*** Data listing Section Begins ***
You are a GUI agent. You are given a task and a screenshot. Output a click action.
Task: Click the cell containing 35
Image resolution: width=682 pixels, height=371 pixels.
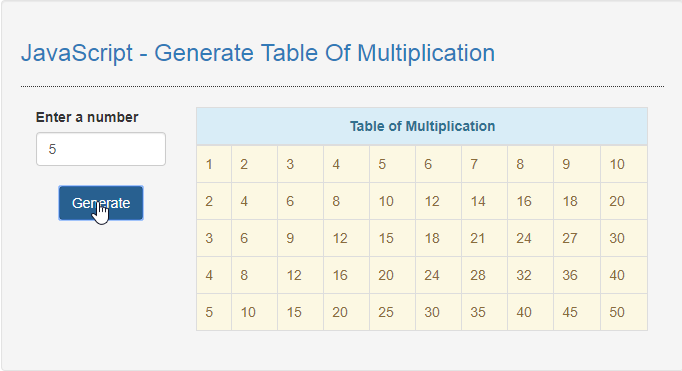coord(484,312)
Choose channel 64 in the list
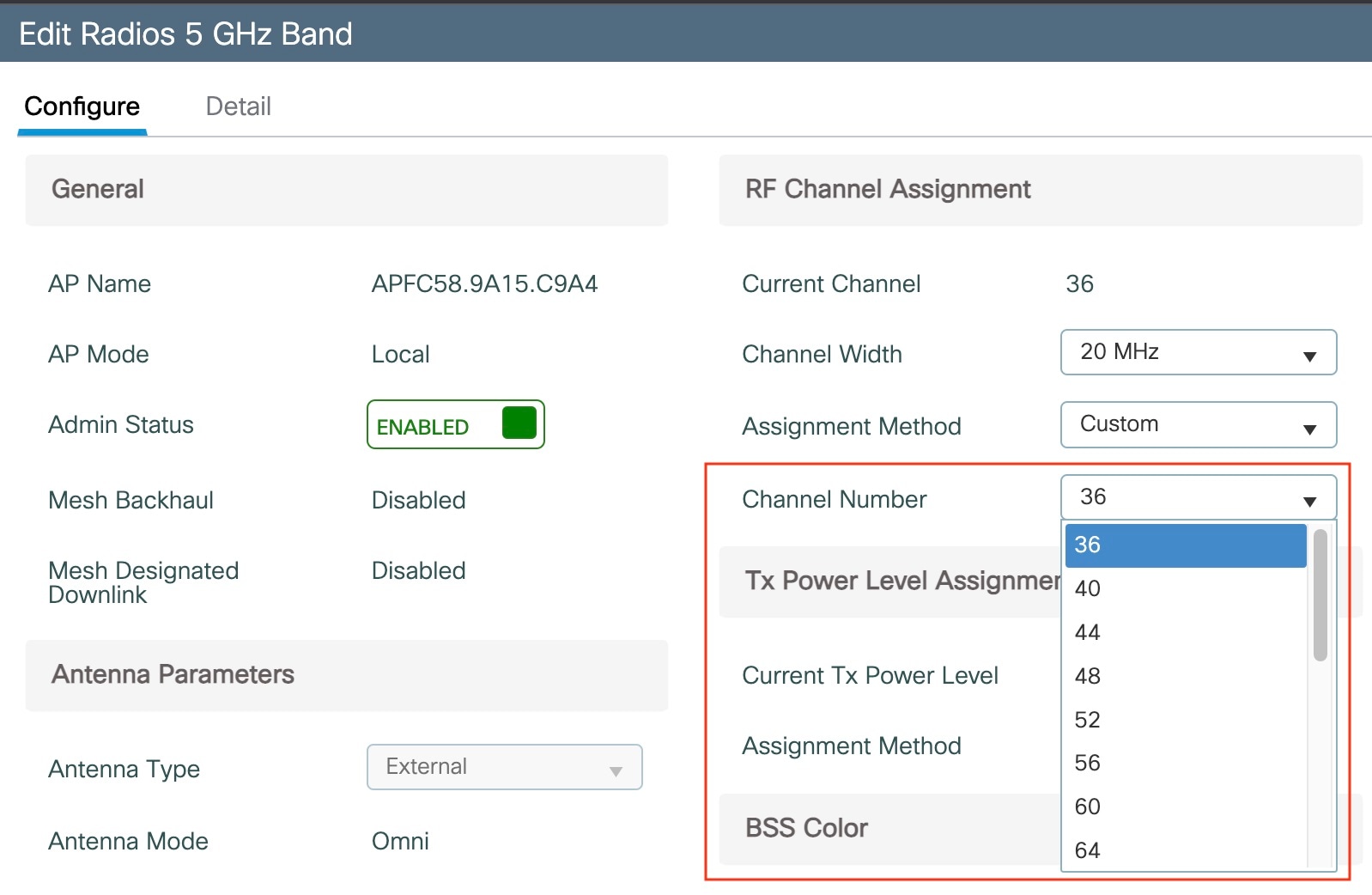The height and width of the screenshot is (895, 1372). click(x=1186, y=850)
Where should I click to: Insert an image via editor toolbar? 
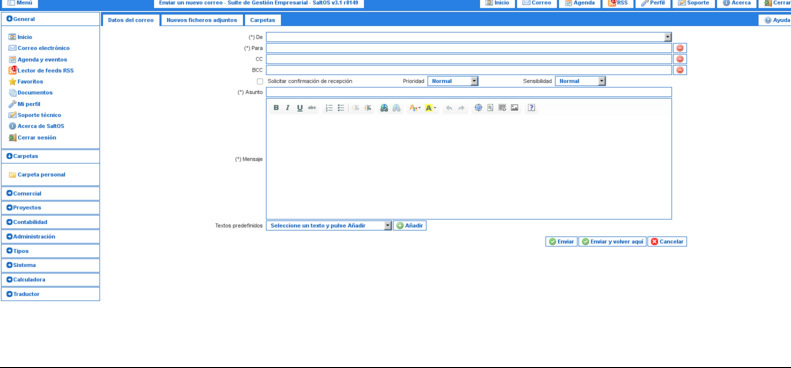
*** Data listing Section Ends ***
An exact copy of every record above is required, with all pictures omitted.

* [Finished task]:
You are a GUI agent. You are given a task and a screenshot. Output a click action.
Task: Click the cell containing 35
Image resolution: width=682 pixels, height=371 pixels.
coord(484,312)
Choose channel 64 in the list
The height and width of the screenshot is (895, 1372). click(x=1186, y=850)
Where should I click to: Insert an image via editor toolbar? 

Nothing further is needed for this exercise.